Menu:

Cayuga: Stateful Publish/Subscribe for Event Monitoring

People    Publications    Source Code    Related Projects    Funding

Publish/Subscribe is a popular paradigm for users to express interests ("subscriptions") in events ("publications"). It allows efficient asynchronous interaction among distributed applications. For many years it has been an active field of research, with topics spanning active databases, event systems, high performance implementations of pub/sub, and distributed pub/sub.
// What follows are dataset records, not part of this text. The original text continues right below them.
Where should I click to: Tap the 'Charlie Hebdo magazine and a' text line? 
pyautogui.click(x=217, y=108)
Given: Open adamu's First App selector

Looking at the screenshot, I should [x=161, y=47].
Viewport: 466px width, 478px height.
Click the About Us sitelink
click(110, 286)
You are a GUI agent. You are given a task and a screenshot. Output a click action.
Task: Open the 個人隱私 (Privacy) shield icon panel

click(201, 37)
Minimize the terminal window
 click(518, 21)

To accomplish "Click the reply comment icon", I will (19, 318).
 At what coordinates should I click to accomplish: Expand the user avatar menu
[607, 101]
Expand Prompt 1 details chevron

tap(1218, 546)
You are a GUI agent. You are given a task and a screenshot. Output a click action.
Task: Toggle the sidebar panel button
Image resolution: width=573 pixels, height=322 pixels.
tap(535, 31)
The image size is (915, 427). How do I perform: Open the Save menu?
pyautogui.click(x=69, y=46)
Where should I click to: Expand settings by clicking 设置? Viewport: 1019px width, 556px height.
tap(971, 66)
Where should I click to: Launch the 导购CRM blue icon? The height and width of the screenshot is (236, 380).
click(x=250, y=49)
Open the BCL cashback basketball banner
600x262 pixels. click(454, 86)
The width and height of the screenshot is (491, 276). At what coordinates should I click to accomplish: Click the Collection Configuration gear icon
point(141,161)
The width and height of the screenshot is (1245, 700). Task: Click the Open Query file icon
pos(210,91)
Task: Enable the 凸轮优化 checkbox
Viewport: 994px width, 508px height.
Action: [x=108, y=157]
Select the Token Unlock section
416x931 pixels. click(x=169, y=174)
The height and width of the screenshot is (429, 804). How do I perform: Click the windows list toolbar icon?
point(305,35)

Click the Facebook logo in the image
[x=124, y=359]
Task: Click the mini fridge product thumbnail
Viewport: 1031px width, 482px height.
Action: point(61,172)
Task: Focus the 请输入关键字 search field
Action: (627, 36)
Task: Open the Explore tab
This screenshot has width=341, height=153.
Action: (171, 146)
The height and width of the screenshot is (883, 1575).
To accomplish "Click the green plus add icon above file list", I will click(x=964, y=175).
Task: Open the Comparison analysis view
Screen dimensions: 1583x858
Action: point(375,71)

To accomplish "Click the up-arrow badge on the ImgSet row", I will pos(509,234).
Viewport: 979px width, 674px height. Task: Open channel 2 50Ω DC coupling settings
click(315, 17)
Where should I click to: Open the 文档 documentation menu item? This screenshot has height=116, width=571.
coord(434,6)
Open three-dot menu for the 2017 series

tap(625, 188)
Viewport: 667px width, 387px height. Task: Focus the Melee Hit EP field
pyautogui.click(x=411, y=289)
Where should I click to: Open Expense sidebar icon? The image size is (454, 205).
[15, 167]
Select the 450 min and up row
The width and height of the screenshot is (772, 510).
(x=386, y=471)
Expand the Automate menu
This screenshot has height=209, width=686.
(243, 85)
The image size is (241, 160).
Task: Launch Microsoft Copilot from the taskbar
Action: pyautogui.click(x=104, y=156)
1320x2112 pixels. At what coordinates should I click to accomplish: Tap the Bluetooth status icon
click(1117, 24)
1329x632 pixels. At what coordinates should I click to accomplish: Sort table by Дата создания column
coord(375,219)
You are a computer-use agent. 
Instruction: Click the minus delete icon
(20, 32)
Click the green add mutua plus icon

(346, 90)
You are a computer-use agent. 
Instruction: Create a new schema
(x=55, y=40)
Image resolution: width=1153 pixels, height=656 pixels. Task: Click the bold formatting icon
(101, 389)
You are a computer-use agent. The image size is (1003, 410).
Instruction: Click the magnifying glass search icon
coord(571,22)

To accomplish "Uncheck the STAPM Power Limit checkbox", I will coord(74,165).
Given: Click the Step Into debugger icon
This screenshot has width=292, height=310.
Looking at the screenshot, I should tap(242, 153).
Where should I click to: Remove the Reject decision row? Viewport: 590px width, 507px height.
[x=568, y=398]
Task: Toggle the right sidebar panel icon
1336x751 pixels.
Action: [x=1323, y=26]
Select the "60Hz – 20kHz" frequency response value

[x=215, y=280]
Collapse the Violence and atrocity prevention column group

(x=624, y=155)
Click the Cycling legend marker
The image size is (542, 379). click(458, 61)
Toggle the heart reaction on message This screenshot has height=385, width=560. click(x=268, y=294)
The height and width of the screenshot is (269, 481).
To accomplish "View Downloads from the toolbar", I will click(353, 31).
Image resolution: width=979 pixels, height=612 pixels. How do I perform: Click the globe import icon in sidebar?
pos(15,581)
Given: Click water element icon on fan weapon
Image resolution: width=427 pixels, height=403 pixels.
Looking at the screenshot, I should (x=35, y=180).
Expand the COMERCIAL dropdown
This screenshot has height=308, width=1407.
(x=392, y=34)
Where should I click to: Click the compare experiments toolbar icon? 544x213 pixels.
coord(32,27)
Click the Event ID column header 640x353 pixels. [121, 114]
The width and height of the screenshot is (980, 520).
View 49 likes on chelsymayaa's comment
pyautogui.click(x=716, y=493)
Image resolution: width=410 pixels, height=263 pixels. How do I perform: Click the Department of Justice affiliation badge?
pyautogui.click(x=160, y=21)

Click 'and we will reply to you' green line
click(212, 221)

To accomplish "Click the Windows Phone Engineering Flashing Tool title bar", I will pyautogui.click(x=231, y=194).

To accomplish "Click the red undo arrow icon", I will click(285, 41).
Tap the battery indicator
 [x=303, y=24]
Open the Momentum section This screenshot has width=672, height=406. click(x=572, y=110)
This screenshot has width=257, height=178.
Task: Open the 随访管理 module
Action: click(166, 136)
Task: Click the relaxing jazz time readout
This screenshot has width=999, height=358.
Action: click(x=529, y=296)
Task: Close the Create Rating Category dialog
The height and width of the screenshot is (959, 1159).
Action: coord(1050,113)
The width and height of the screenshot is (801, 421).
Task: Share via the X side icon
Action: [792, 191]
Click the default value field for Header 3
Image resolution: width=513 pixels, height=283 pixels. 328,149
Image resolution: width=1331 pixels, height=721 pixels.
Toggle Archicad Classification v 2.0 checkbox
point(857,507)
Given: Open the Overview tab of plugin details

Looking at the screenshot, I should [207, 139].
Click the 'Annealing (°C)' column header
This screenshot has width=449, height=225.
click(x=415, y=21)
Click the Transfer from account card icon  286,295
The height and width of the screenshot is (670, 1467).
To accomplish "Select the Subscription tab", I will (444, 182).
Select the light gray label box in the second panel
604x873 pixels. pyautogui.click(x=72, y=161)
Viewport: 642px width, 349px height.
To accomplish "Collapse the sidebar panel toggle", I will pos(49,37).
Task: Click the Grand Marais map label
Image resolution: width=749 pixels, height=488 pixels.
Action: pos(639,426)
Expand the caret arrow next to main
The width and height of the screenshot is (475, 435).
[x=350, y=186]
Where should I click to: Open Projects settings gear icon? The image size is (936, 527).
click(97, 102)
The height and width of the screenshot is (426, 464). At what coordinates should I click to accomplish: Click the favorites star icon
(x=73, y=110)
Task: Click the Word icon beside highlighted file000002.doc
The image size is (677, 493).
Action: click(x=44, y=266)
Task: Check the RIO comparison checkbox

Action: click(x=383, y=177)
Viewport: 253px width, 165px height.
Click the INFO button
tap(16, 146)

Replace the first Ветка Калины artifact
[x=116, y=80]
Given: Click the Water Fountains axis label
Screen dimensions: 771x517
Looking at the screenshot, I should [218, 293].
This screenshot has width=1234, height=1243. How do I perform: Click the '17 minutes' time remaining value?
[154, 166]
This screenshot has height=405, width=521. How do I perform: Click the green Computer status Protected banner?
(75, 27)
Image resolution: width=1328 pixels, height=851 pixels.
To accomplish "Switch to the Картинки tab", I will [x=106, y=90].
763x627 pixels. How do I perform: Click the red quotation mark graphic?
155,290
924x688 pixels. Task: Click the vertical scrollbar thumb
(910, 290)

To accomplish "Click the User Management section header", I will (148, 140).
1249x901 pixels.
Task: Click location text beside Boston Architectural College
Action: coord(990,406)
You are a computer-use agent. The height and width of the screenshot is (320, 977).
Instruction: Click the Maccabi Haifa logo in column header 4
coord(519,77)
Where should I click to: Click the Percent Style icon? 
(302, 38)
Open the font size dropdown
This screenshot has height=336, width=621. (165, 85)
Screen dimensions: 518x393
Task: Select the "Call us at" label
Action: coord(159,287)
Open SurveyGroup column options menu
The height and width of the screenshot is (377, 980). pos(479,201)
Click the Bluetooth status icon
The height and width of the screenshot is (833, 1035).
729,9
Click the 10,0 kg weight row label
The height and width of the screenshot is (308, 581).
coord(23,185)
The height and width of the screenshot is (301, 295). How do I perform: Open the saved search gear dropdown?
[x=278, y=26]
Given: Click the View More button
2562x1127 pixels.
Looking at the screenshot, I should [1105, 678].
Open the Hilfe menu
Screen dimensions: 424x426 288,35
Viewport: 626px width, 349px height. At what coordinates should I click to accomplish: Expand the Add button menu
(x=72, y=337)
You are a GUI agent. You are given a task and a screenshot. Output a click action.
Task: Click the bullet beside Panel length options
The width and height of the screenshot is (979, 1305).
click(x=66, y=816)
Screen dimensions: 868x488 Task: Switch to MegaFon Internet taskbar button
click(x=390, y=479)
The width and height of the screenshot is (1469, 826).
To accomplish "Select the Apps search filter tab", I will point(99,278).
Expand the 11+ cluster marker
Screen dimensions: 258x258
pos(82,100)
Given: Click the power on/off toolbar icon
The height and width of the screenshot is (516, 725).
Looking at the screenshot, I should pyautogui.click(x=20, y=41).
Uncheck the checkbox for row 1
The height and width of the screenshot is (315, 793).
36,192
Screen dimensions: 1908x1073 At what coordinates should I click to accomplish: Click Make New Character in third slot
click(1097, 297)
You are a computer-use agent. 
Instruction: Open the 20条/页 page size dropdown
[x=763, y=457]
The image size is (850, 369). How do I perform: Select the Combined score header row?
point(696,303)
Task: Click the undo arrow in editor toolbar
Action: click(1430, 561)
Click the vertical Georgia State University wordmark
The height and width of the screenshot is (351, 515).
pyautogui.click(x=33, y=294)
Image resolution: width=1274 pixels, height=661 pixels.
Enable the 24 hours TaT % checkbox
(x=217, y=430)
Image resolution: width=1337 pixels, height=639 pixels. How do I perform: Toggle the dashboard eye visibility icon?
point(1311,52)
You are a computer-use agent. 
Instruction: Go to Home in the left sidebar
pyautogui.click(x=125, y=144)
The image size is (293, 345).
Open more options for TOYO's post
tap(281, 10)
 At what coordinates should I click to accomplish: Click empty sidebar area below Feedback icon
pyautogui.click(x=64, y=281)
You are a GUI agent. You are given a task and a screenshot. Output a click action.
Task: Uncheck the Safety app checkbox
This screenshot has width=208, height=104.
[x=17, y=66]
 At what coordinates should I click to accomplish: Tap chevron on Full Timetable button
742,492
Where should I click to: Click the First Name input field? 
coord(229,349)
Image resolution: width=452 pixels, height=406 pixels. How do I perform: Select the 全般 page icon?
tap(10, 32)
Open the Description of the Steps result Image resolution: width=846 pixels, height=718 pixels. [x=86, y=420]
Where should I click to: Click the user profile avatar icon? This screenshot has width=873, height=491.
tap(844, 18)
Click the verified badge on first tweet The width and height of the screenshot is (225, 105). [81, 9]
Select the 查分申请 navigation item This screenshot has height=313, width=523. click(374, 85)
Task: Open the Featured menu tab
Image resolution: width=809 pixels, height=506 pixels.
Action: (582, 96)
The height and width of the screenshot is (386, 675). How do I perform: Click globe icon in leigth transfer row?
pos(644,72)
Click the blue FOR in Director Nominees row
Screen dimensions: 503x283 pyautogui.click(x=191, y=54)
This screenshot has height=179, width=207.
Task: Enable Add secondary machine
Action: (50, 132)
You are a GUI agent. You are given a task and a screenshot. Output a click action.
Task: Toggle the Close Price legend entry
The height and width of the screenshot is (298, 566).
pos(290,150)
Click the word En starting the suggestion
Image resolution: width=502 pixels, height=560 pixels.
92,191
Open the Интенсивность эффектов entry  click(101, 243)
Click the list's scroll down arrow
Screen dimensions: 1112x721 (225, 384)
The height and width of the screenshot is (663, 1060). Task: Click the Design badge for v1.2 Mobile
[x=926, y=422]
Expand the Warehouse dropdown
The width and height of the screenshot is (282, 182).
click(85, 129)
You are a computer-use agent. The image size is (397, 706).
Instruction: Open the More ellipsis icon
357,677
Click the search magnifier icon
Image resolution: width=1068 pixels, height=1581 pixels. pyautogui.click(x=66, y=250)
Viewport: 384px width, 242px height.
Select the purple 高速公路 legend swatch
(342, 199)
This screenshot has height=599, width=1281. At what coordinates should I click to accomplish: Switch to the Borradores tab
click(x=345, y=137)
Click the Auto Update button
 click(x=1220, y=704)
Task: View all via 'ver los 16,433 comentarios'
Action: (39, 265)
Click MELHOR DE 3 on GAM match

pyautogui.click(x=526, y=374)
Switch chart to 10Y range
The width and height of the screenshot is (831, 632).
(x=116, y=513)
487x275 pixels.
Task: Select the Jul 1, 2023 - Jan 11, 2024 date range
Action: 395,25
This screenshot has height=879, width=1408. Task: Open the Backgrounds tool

Today, a publish/subscribe system is part of a typical message-oriented middleware, and major vendors sell products with the functionality of message brokers.

Traditional publish/subscribe (pub/sub) systems such as topic-based and content-based pub/sub systems have a major limitation: They only allow users to express stateless subscriptions that are evaluated over individual events that arrive at the system. However, many applications require the ability to handle stateful subscriptions that involve more than a single event, and users need to be notified with customized witness events as soon as one of their stateful subscriptions is satisfied.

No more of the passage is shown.